• PROBLEMA POSTO:
Estragga dall'articolo sul Manicotto di Mandatoriccio riportato qui sotto tutto ciò che va da "Come ha osservato" fino a "della cucina mandatoriccese.", trascrivendolo parola per parola.

• SEZIONE DOCUMENTO:
↓↓↓

IL “MANICOTTO DI MANDATORICCIO” DIVENTA DE.CO.

di Marilia Argentino

Sabato 28 agosto 2021 ha avuto luogo, nella pittoresca cornice di Piazza Duomo di Mandatoriccio, il Convegno sul tema della De. Co., con la presentazione del prestigioso marchio ottenuto dal “Manicotto di Mandatoriccio”, a cui hanno preso parte le Autorità istituzionali ed esperti di settore, tra cui noi dell’Accademia delle Tradizioni Enogastronomiche di Calabria.

L’evento, proseguito nella giornata di domenica 29 agosto con il laboratorio esperienziale, la degustazione del Manicotto e i festeggiamenti serali, è stato patrocinato e finanziato dalla Regione Calabria ed è figlio di un progetto ideato, sviluppato e fortemente voluto dal Comune di Mandatoriccio e dalla blogger e sommelier Giulia Cosenza, Presidente dell’Associazione “Il Calice di Ebe”, in collaborazione con la Pro Loco e con il prezioso e fondamentale contributo del “Coordinamento Donne”, un folto gruppo di veraci mandatoriccesi, ben rappresentate dalla genuina e solare signora Maria, che si occupano di mantenere vive e integre le tradizioni culinarie e artigianali locali, tramandandole di madre in figlia, di nonna in nipote.

In fondo, è soprattutto merito loro se adesso Mandatoriccio può vantare un tale importante riconoscimento ufficiale.

Come ha osservato il sindaco, l’avv. Dario Cornicello, il Manicotto è un prodotto esclusivo di Mandatoriccio; è un dolce tipico della tradizione locale, che nemmeno gli abitanti dei paesi limitrofi conoscono e sanno realizzare. Il primo cittadino auspica, pertanto, che quello di oggi sia solo il primo passo di un percorso che conduca a rendere nazionale, o finanche internazionale, la fama di questo piccolo gioiello della cucina mandatoriccese.

La De. Co., Denominazione Comunale, nasce infatti con l’intento di valorizzare il prodotto locale, contrapposto al mercato globalizzato (dove non vi è differenziazione di sapori e odori), grazie a un’intuizione del giornalista Luigi Veronelli, come ha ricordato l’assessore Saverio Verrina. Il professore ha poi concluso il suo intervento ringraziando lo storico e documentarista Franco Emilio Carlino per aver omaggiato il suo paesino natale con un lungo articolo denso di dettagli narrativi, cenni storici e particolareggiate descrizioni in grado di evocare immagini suggestive ed il dolce fascino della semplicità.

↑↑↑

• RIGHE DI DATI:
↓↓↓

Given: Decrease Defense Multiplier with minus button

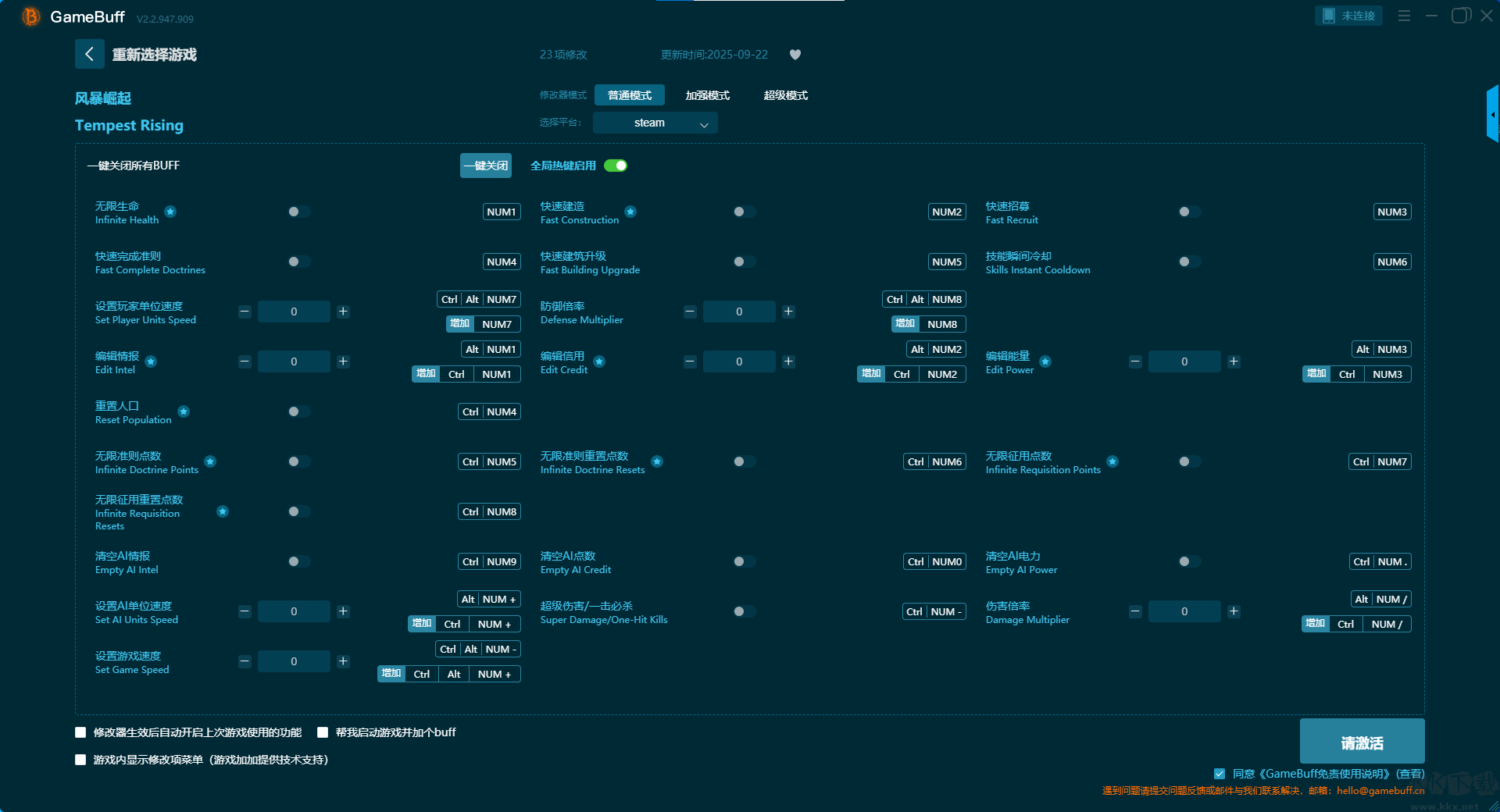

↑↑↑

• ESITO ESERCIZIO:
Come ha osservato il sindaco, l’avv. Dario Cornicello, il Manicotto è un prodotto esclusivo di Mandatoriccio; è un dolce tipico della tradizione locale, che nemmeno gli abitanti dei paesi limitrofi conoscono e sanno realizzare. Il primo cittadino auspica, pertanto, che quello di oggi sia solo il primo passo di un percorso che conduca a rendere nazionale, o finanche internazionale, la fama di questo piccolo gioiello della cucina mandatoriccese.